I will put it on record here that I believe The Lacuna to be her best work of fiction to date, and I am eagerly awaiting the announcement of a major nomination for a major book award in 2010!
Set both in Mexico and the United States in the first half of the 20th century, The Lacuna first creates interest simply because of its unusual title. Even taking a look at the Aztec-like book cover and jacket sparks interest. Having endless metaphorical meanings, a lacuna, by dictionary standards, is “a small blank or empty space.” In this novel, levels upon levels of the meaning of “lacuna” make their way to the surface as the novel rolls along in two very diverse countries.
Initially, the reader realizes that the psychological blank or hole created in the 12-year-old protagonist Harrison Shepherd’s life originated in the lack of a loving home due to the fact that his narcissistic Mexican mother pulled him back to Mexico from his known home in the U.S. and from his father who could not care less about his son’s departure from his life. His entirely selfish and immature mother pulls him along with her from lover to lover as he learns what he knows about life from Mexican kitchen personnel in deplorable environments. He often escapes to the ocean where he feels freedom with the fish in underwater caves.
Deprived of formal education, the very intelligent young boy gleans his knowledge from books he devours and from the common people in his world. After his mother’s death, Shepherd eventually lands in the households of radical thinkers, including exiled Russian Lev Trotsky, Communist Diego Rivera, and famous artist Frida Kahlo. Rotating from jobs ranging from kitchen pastry maker, to secretary, to plaster mixer, the twenty-year-old is thrown into a mix of violent international politics which eventually leads him back to the United States where he learns his estranged father has died.
The last third of the book focuses on Shepherd, the parentless, but hugely successful novelist, who has kept life-long journals, who is kindly befriended by an antiquated but loving older widowed stenograher who gives him the only true love he has ever known. The reader watches with anquish as Shepherd is called before the Committee of Un-American Activitists, who is comprised of actual historical figures, including Richard Nixon, because of this author’s employment in questionable Mexican households. In the end, the reader will be startled and amazed as Shepherd is theoritically, but erroneously categorized as a Communist .

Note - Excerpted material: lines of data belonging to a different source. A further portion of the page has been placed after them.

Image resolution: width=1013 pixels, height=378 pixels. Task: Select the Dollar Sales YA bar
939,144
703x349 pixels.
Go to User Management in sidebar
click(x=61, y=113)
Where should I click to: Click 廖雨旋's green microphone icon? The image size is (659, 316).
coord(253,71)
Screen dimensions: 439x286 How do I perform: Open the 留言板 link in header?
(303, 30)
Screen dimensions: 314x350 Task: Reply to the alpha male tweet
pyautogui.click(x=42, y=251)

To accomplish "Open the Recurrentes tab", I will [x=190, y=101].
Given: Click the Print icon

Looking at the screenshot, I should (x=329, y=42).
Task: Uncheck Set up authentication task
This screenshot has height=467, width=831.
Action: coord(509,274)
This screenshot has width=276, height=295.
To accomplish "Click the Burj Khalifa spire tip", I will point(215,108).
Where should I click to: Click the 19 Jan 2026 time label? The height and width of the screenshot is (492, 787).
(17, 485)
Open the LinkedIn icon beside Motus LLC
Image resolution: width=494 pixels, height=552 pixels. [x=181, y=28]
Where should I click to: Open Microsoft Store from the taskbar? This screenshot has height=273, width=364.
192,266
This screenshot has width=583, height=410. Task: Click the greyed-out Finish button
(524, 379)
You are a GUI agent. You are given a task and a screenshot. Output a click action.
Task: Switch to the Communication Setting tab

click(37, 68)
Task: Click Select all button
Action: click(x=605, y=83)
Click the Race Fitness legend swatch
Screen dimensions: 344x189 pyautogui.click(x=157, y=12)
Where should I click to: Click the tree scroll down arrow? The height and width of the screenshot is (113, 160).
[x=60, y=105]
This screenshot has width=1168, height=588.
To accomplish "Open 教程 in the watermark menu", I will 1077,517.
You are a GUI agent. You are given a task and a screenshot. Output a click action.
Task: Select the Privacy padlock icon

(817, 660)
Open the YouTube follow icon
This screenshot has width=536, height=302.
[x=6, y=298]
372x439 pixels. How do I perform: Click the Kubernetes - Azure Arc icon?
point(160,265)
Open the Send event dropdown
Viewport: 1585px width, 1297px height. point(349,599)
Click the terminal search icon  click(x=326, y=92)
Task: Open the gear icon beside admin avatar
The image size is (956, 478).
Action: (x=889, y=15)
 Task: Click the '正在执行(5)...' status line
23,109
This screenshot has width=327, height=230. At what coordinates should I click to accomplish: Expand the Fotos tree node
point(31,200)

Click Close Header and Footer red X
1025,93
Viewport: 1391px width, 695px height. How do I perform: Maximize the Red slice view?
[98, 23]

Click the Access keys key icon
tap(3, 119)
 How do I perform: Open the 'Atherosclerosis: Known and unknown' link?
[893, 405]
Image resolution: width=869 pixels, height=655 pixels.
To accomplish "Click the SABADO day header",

If it were not for the loyalty and “parent type” love of Mrs. Brown, the stenographer, and his rational thinking attorney, Arthur Gold, the vulnernable, honest, and innocent protagonist would not survive. Heaped with American potitics surrounding the aftermath of WWII and names such as J. Edgar Hoover, President Truman, and McCarthy, The Lacuna offers a close up look at the volatile times of the late 1940s and early 1950s. In the end, Kingsolver touches the reader with a piercing look at what happens to a man when he is left parentless, countryless, and hopeless and when he is stripped of his soul’s means of expressing himself and can no longer write, his only way to “stay alive”. A mesmerizing and unexpected end point to another lacuna which the reader will not truly discover until the last ten pages of this complicated, but poignantly rich novel.
Stenographer Mrs. Brown notes toward the end of the novel, “He’d been called names before,and borne it. But when a man’s words are taken from him and poisoned, it’s the same as poisoning the man. He could not speak, for how his own tongue would be fouled. Words were his all. I felt I’d witnessed a murder, just as he’d seen his friend murdered in Mexico. Only the time they left the body living.”
The Lacuna, perhaps my last novel to read in 2009, takes its place on the top rungs of the most powerful novels I have read this year. To compare the protagonist in The Lacuna to the protagonist in Last Night in Twisted River gives a reader pause. It was by pure coincidence, but my gain, that I read these noteworthy novels back to back. In the end, I feel, it is always character development which makes reading worthwhile and enjoyable.